Things that crunch. Things you can mash against the roof of your mouth with your tongue. Peppers that burn. Peppers that numb. Dumplings you pop in whole which unload all their juices at once. Hot fat and cold crisp, separate and at the same time. Things that bleed.


 

I needed to hide the aroma of the cooking. Most people didn’t bother to use their ovens anymore, since baking or roasting NooFood generally made it taste worse, not better. Instructions on the side of the NooFood cases recommended slowly reheating the packets in a water bath. I rolled up some towels and lined the door jam. Then I added more along the windowsill, in case the scent began to curl out and into Mrs. Spicer’s apartment, who was always looking for someone else’s business to mind.
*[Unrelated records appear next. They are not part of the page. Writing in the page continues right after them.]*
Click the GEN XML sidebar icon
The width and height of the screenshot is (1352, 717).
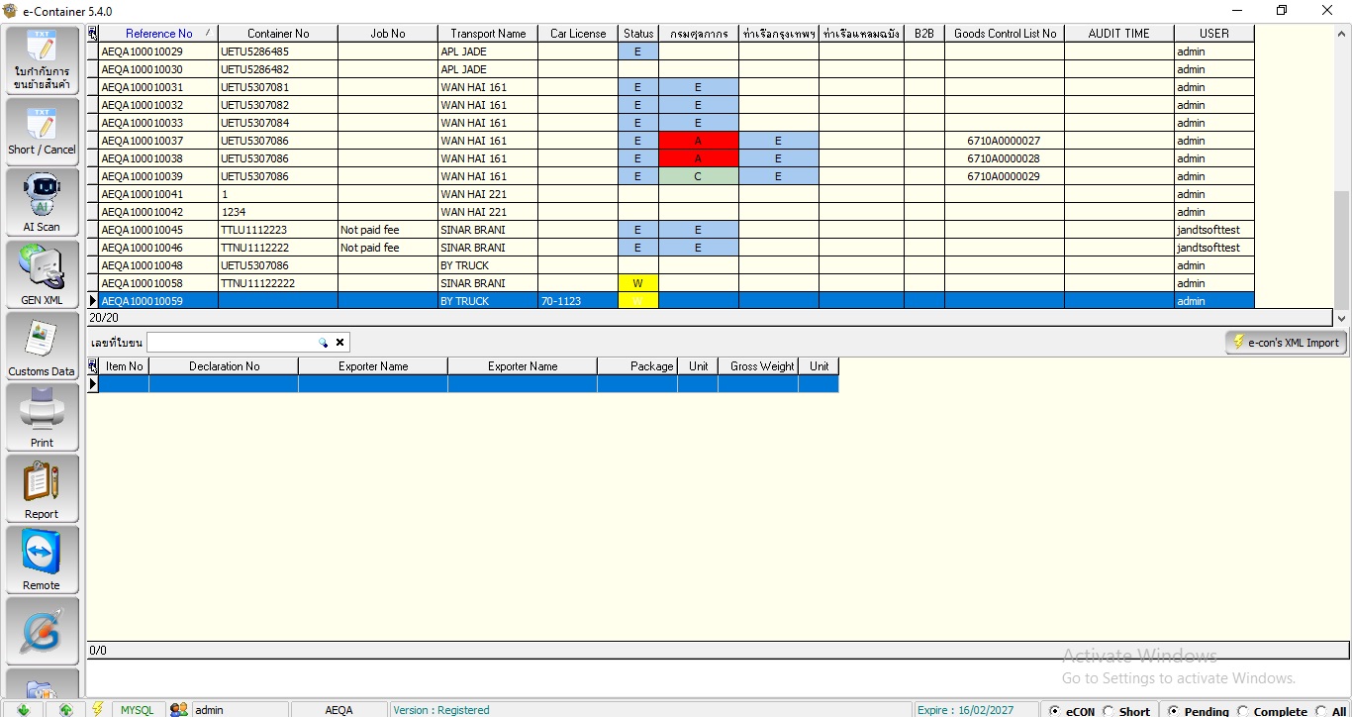[x=42, y=274]
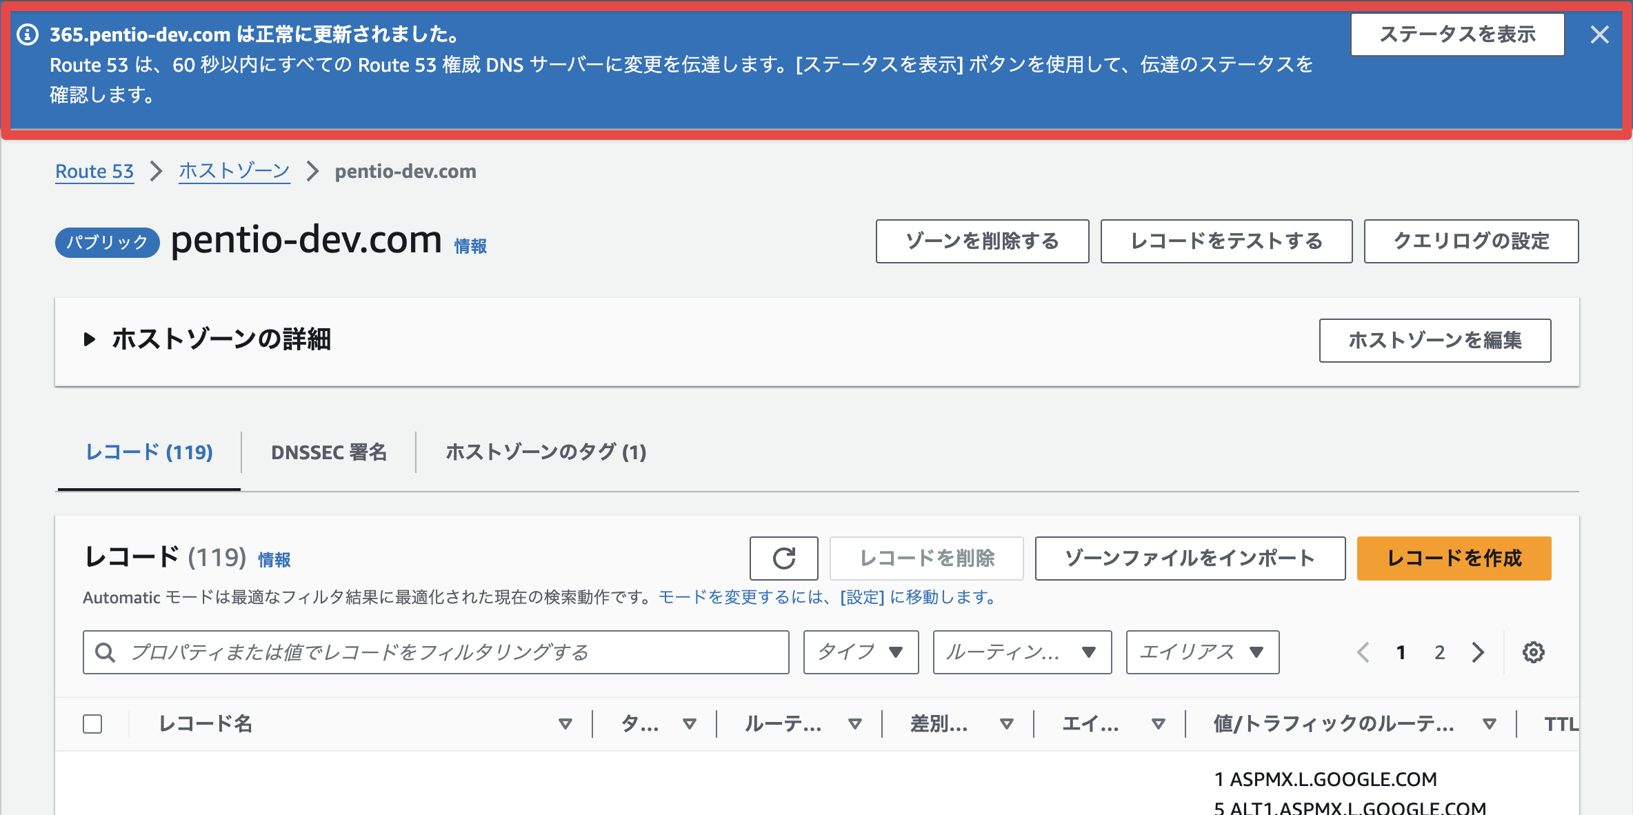This screenshot has height=815, width=1633.
Task: Click search magnifier in record filter
Action: point(105,652)
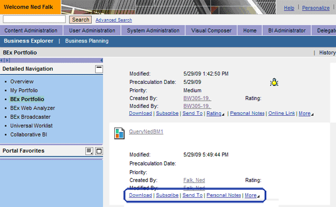Click the Personalize link
The image size is (336, 207).
316,8
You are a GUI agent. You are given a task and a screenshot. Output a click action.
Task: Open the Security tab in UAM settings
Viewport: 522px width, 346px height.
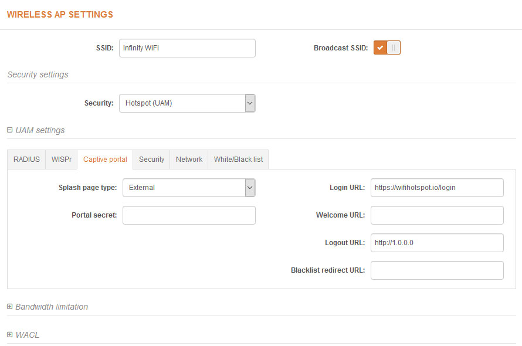click(151, 160)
For the first meal, I browned the meat in a hot cast-iron pan, which I dug out from deep within a dusty cabinet. After building a dark, fatty crust on the meat, I slid it into the oven to barely warm it through, and I placed the entire hunk onto a plate. The meat released a bloody rivulet, and when I carved it in half, its center was translucent as a plum. I shaved against the grain, cracking through its glistening crust and peeling down petals of meat, which I laid on my tongue to let melt before sinking in with my teeth. I rolled the fat around in my mouth and sucked the juices, chewing every shred of muscle, gristle and tissue. I ate it slowly that way, for a long time. It must have been two hours of eating.


 

“I’m serious - you look amazing,” said Ellery. “After months of this, I never thought I’d really get used to it. How are you feeling?”


“I’m doing OK.”


“The only thing with me is that I think my hair might be getting a little thinner. Can you tell?” she asked.


Ellery looked, in truth, a little translucent, her cheekbones casting a darker shadow than I remembered. Her eyes were a bit sunken, and below them, her complexion gray, like overcooked meat.


I wanted to change the subject.


“Your color is so good,” she said. “Really good. Honestly everyone looks so gaunt. We should get one of those seasonal depression lamps. I’ve been so tired.”


I couldn’t wait to get back to my apartment and sit down to eat again, carving the rare meat thin and fanning the slices out on my plate.

“What are you doing for vitamins?” she asked, looking a little despaired.


“Nothing, really. I try to get a little sun,” I said.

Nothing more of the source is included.